IT`S testament to the pure self-belief coursing through their veins that masked marauders Slipknot have given Polish Death Metal veterans, Behemoth, free reign with their stage show to open their show as special guests.

From the huge drum riser, video screens, blankets of fog, plumes of smoke and thunderous balls of flames, together with ghostly costumes, this was a show befitting a headliner.

With their hellish cries, brutal riffs and rampaging drums and songs like Wolves ov Siberia, Bartzabel and Chant For Eschaton 2000 they had the capacity crowd suitably warmed to boiling point.

While most bands would balk from such visual competition, Slipknot have nothing to fear as the strains of AC/DC`s For Those About To Rock preceded a suitably grand entrance with Unsainted from their latest chart topping release, We Are Not Your Kind and Disasterpiece from their classic Iowa album kicked things off in suitably savage style.

The first major show of the decade was well and truly underway.

Corey Taylor prowled the stage with pent up fury, spitting out the lyrics to All Out Of Life, Before I Forget and Wait and Bleed while guitarists Jim Root and Mick Thomson stood imposingly on either side of the stage grinding out the colossal riffs that forge their signature sound.

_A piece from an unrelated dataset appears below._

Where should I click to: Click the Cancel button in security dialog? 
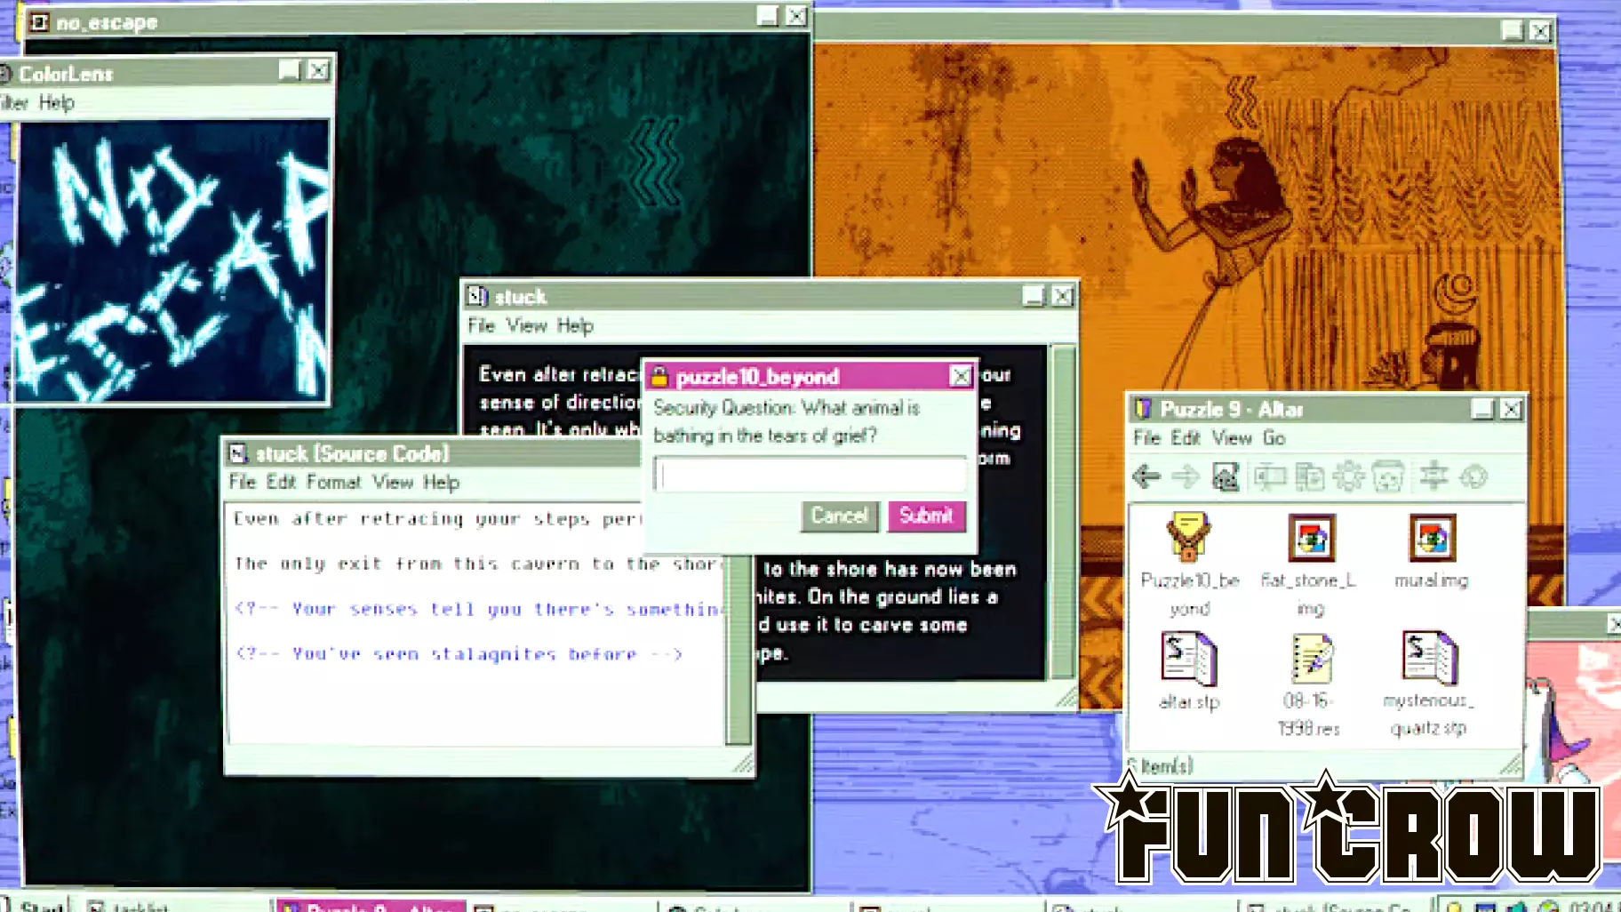839,516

Slipknot show wouldn`t quite be the same without a bombastic stage setting and this time round, they have exceeded even their own high standards.

With a central drum riser staircase leading to multiple platforms and gangways, huge video screens to each side, behind and above the stage.

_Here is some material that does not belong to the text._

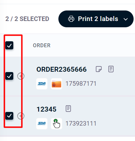
Task: Click the SDA carrier logo for ORDER2365666
Action: click(x=42, y=84)
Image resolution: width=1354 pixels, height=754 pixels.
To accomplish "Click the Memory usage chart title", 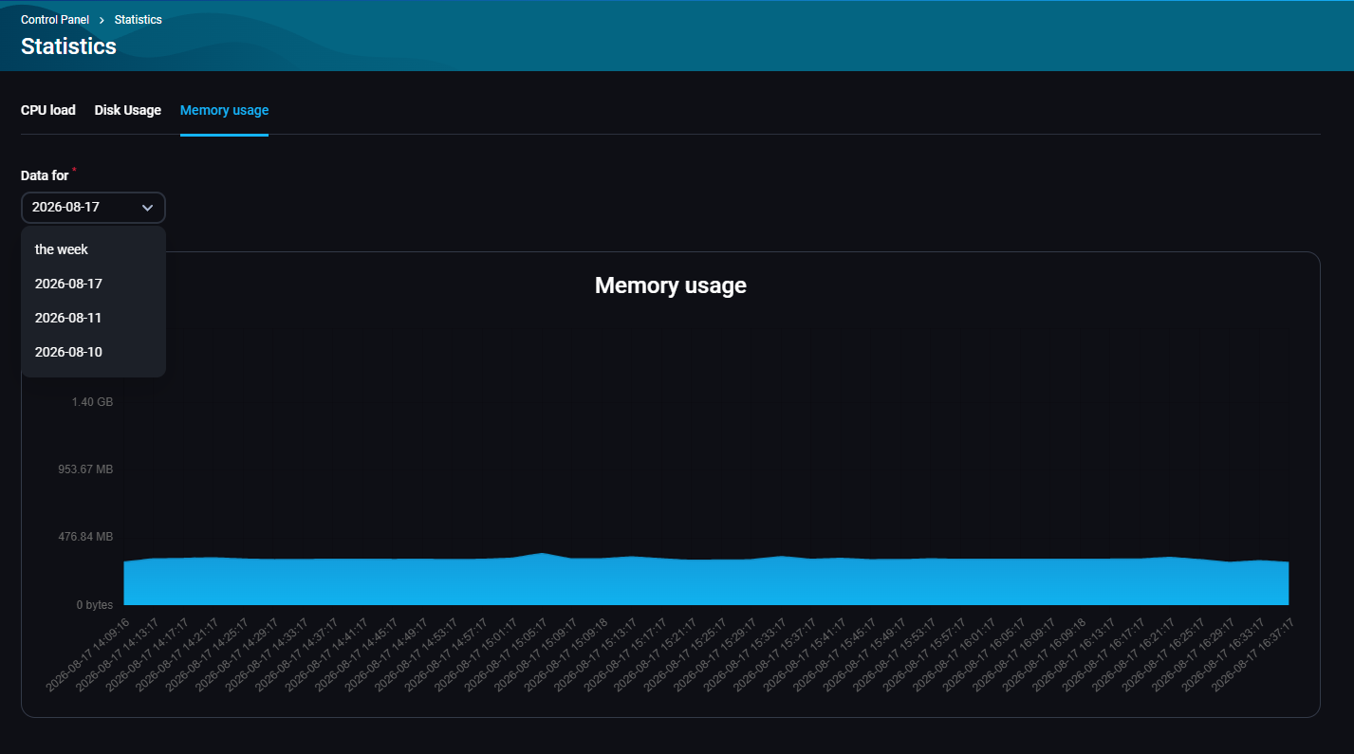I will (x=671, y=285).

Flanking each side of the stage with were colossal towers with smoke filled neon columns and platforms containing a range of percussive instruments including steel kegs and a stunning set of drums with wrap around video screens creating a jaw dropping structure for percussionist, Shawn “Clown” Crahan, to climb over.

Then there was the lighting rig that could have illuminated a small city and copious amounts of smoke, fire and brimstone.

An absolutely stunning spectacle topped off by nine onstage performers each in their own distinctive costume and eyrie mask.

Psychosocial`s thunderous stomp shook the foundations of the Arena to its core and ignited a riotous moshpit while Crahan dispatched a hanging keg with a flaming baseball bat adding some unique twists to the percussion of Duality before the pyrotechnic fuelled bombast of Sic and Surfacing left an already exhausted crowd on their knees in awe.